──────── TEXT SEGMENT

Edmund Spenser: A Critical Study

By Charles M. Gayley; H. K. Schilling et al. | Go to book overview

CHAPTER VI

SPENSER'S SWAN-SONGS

It is generally an ascent beyond the reach of all but the loftiest dreamers who read poetry to toil upward with the most august singers to those soaring peaks where in their last utterances they walk still restlessly but within all-hail of peace among the stars. Yet I stoutly believe that the humblest reader, if he will but woo the muses long in thoughtful perusal and severe vigil can slowly develop that strenuous devotion to song which will give him from those supreme poets' very lips the ultimate revelation. Some of the greatest poets have indeed taken pride, half austere, half grimly humorous, in their unfathomable heights and depths. Yet when Dante says

Ye that have set out in a little skiff ...

────────────────

- _EXERCISE BRIEF_
Can you write the next part of the passage on Spenser's swan-songs, picking up right after the quoted Dante line "Ye that have set out in a little skiff ..."? The records have no connection to this passage.

──────── DATA EXTRACT

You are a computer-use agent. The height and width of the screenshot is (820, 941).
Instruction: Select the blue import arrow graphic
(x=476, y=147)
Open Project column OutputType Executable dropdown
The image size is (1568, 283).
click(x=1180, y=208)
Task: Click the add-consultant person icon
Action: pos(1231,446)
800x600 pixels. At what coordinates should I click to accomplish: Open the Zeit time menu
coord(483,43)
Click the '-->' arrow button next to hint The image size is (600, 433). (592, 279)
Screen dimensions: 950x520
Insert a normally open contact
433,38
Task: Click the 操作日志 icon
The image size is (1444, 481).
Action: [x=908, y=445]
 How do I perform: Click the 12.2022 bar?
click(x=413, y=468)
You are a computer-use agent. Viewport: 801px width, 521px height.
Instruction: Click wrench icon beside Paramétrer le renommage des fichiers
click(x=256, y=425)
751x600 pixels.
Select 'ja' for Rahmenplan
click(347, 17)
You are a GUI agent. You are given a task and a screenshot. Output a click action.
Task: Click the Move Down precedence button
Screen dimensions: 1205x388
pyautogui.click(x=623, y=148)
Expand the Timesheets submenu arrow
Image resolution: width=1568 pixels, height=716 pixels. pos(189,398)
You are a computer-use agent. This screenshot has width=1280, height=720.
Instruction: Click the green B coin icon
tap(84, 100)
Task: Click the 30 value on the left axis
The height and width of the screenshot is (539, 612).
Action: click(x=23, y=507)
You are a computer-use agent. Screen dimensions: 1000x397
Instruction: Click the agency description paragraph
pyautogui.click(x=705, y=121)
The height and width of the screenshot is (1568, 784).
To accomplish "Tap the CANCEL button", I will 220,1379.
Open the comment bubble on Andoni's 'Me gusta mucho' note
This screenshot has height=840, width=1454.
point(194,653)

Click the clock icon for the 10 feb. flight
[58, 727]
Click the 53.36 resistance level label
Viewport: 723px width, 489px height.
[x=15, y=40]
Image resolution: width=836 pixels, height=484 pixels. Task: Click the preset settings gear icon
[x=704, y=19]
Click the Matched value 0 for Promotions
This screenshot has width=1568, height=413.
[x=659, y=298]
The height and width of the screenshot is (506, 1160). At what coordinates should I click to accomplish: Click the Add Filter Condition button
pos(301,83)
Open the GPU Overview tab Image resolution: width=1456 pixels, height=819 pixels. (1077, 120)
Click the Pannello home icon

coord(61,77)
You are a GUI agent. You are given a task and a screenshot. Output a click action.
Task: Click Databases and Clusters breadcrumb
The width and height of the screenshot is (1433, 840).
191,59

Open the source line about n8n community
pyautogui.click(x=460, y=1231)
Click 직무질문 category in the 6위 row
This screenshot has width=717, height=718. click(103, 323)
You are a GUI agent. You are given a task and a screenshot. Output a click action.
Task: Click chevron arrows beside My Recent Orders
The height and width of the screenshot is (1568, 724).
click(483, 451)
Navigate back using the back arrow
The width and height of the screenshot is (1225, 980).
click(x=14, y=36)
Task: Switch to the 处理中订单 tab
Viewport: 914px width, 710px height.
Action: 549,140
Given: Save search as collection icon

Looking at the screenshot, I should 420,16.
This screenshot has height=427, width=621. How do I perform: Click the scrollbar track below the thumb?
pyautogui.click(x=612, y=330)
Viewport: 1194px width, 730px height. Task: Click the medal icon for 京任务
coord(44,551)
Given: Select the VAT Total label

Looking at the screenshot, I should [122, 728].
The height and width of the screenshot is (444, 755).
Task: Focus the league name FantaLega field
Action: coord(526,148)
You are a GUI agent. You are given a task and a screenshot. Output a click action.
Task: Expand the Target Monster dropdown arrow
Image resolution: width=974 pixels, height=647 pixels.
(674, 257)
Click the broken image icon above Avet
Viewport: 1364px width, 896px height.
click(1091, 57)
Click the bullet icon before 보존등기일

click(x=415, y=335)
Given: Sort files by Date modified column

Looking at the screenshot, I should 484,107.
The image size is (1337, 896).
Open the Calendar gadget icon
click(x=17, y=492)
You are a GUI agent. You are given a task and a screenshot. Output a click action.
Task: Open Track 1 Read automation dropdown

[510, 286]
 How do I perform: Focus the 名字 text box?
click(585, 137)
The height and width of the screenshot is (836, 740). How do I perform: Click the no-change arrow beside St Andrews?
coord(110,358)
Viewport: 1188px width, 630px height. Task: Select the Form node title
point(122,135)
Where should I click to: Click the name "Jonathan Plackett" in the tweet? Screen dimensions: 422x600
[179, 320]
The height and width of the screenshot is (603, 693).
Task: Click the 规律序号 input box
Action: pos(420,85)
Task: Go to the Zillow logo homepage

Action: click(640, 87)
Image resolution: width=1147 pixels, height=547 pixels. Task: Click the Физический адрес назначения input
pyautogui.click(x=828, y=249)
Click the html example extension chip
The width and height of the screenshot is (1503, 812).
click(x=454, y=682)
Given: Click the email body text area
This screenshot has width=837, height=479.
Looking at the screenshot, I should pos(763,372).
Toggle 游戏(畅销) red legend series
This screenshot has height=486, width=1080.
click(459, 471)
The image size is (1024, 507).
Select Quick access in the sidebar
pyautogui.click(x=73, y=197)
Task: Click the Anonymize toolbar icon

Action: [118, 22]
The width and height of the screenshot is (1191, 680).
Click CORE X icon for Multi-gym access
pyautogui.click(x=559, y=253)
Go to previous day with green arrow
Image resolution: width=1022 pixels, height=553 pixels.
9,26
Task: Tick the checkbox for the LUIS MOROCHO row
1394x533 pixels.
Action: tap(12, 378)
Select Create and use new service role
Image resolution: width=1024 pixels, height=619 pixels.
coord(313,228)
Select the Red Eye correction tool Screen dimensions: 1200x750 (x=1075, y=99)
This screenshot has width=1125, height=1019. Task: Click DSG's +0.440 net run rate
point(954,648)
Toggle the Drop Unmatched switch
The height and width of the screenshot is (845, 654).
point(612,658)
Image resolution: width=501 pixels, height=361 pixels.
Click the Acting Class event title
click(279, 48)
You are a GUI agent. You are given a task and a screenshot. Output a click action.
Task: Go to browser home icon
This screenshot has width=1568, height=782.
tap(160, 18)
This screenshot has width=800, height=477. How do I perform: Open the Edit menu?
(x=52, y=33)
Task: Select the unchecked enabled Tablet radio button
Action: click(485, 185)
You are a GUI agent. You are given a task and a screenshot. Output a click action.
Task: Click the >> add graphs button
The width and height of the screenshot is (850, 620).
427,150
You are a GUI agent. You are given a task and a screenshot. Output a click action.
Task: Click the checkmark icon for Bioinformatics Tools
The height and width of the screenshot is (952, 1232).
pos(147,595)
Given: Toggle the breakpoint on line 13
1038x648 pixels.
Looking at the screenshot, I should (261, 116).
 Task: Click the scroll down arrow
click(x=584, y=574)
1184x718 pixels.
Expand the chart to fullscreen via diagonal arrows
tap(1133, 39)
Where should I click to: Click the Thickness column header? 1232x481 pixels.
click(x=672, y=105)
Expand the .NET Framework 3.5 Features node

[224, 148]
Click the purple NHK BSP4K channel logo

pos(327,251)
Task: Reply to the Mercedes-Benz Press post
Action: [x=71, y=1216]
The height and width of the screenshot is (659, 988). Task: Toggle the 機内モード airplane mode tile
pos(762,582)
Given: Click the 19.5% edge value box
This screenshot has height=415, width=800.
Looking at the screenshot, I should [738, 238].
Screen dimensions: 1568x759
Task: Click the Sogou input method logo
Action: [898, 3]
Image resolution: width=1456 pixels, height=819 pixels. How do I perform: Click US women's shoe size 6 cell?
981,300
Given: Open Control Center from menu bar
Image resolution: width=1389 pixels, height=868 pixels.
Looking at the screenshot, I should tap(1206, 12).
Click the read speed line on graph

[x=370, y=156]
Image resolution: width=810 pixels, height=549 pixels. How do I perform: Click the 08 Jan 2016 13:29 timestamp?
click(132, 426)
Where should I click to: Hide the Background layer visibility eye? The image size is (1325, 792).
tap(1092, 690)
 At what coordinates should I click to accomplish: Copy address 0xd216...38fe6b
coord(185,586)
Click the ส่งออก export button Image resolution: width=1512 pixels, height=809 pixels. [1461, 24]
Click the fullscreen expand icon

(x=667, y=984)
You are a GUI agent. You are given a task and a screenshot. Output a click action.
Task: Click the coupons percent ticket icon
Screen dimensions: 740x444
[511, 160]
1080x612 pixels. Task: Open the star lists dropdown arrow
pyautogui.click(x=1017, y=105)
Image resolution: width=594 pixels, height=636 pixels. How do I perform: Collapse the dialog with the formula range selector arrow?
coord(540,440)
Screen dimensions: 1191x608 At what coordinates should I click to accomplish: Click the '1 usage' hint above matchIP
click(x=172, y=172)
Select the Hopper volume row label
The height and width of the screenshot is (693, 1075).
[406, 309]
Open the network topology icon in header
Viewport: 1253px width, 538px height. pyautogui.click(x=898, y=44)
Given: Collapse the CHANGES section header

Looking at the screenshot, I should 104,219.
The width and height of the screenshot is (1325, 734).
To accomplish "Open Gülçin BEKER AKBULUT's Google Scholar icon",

────────────────

- _SOLVED PROBLEM_
Turn back, to see once more your native land,
Venture not out to open sea; lest haply,
Unable to follow me, ye might get lost,

it should be but a challenge to even the lowliest reader with any iron in him and it should be a challenge to the critic to be an eloquent guide to all readers as Virgil was to Dante himself. 1

____________________
1
The translation from Dante is by Professor Jefferson B. Fletcher, "A Study in Renaissance Mysticism: Spenser's 'Fowre Hymnes,' " Publ. Mod. Lang. Assoc., XXVI (1911), 3. This and the same author's The Religion of Beauty in Woman, especially the chapter on "Benivieni's Ode of Love and Spenser's 'Fowre Hymnes' " are by all odds the most learned and suggestive articles yet published on Spenser's Platonic hymns. Miss Lilian Winstanley's edition of The Fowre Hymnes (Cambridge, England, 1907) contributes most valuable information in the introduetion and notes especially in the way of citing practically all the important parallel passages in Plato, Ficino, and Bruno. Her main points are succinctly and lucidly summarized by Professor Courthope, Cambridge History of English Literature, III, chap. 12, "Spenser." The most elaborate treatise is by Dr. John Smith Harrison, Platonism in English Poetry (N. Y., 1903), a pioneer work by no means rendered negligible by the later assays already cited. See passim but especially the chapters on the "Theory of Love" and "God and the Soul." Professor Frederick Morgan Padelford, in "Spenser and the Theology of Calvin," Modern Philology (May, 1914), pp. 1-18, and in "Spenser's Fowre Hymnes," Jour. Eng.